Crypt of San Sepolcro - Atlas Obscura

Crypt of San Sepolcro

Saint Borromeo often prayed in this austere crypt during the 16th century. 


Built on top of the city’s old Roman forum, construction on the Church of San Sepolcro in Milan, Italy, began in 1030. A money minter named Rozzone supplied the initial funds to build the 9th-century church.

In the latter half of the 16th century, the Archbishop of Milan, Charles Borromeo, often prayed in San Sepolcro’s crypt. It’s said the Archbishop visited the beautiful, austere crypt every Friday and Wednesday afternoons. Sometimes Borromeo spent whole nights at the crypt, which he referred to as the “gymnasium of the Holy Spirit.”

Today, a terracotta statue of Borromeo silently prays in the crypt: a memorial to the man who so often prayed here. In 161o, Pope Paul V canonized Borromeo, and today he’s worshiped as the patron saint of catechists, bishops, and seminarians. The crypt’s white Verona marble floor came from the nearby Roman forum.

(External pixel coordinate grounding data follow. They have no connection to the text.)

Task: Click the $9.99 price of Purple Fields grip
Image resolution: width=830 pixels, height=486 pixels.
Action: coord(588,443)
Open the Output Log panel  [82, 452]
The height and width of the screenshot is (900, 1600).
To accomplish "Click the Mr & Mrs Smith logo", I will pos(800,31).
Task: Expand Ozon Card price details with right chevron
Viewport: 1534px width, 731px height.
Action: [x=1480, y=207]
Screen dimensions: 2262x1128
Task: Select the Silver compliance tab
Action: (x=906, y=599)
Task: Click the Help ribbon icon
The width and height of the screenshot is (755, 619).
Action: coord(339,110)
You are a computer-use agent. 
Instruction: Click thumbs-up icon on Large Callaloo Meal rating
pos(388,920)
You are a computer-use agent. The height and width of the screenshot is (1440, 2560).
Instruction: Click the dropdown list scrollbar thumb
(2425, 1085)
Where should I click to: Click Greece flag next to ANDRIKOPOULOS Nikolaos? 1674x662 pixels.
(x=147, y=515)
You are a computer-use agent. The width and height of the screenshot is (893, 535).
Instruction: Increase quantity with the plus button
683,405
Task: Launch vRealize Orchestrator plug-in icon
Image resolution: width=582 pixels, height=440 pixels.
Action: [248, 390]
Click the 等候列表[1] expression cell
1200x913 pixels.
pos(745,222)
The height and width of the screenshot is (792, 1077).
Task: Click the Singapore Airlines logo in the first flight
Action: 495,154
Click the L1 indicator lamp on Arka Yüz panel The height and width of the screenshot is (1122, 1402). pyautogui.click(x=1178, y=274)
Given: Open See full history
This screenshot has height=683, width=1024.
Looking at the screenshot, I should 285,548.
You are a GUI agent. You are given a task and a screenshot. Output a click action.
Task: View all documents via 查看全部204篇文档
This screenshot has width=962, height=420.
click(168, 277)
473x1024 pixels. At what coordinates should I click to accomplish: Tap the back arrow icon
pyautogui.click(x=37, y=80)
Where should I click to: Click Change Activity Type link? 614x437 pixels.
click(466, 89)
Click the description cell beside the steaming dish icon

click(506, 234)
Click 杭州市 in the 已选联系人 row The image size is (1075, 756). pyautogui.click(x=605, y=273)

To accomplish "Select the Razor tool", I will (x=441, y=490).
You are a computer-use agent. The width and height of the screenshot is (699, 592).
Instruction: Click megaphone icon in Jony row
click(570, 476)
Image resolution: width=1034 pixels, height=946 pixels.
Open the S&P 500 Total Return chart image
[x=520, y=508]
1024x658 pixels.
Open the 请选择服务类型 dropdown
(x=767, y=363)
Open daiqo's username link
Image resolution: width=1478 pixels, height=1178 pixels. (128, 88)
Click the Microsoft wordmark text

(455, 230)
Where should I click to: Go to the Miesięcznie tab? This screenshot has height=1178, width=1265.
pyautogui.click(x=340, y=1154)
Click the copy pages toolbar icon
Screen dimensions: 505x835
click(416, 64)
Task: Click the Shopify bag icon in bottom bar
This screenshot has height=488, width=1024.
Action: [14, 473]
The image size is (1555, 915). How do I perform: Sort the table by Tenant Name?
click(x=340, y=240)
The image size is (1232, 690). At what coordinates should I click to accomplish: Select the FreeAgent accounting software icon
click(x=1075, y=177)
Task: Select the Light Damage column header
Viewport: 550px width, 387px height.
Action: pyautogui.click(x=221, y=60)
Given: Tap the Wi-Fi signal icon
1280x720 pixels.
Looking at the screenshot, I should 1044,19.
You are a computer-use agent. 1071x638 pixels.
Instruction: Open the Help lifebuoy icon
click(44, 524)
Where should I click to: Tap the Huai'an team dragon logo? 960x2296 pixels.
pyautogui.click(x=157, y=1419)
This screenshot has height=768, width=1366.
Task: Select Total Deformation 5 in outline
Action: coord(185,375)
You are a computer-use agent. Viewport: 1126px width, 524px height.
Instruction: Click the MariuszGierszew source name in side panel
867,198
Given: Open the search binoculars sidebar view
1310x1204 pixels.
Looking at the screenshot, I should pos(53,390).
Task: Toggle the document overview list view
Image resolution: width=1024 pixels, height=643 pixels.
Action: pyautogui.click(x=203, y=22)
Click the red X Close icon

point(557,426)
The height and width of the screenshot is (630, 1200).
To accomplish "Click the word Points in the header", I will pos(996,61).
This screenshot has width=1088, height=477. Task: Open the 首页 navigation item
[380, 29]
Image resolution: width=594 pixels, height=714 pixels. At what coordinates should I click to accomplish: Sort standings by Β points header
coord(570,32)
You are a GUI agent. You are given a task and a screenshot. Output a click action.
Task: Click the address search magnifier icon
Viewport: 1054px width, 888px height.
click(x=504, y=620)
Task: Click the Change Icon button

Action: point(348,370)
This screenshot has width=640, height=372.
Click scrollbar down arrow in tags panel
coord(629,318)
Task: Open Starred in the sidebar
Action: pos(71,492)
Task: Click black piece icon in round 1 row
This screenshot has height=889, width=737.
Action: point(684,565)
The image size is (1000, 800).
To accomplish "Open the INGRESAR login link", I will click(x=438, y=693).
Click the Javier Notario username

The crypt was closed for 50 years until 2016 when it underwent another restoration project. As of 2019, the crypt is open to visitors. It is found in the backyard of the Ambrosian Library (Bibliotheca Ambrosiana).

Know Before You Go

The Crypt of San Sepolcro is not on many tourists' radars, and visitors often have the entire crypt to themselves.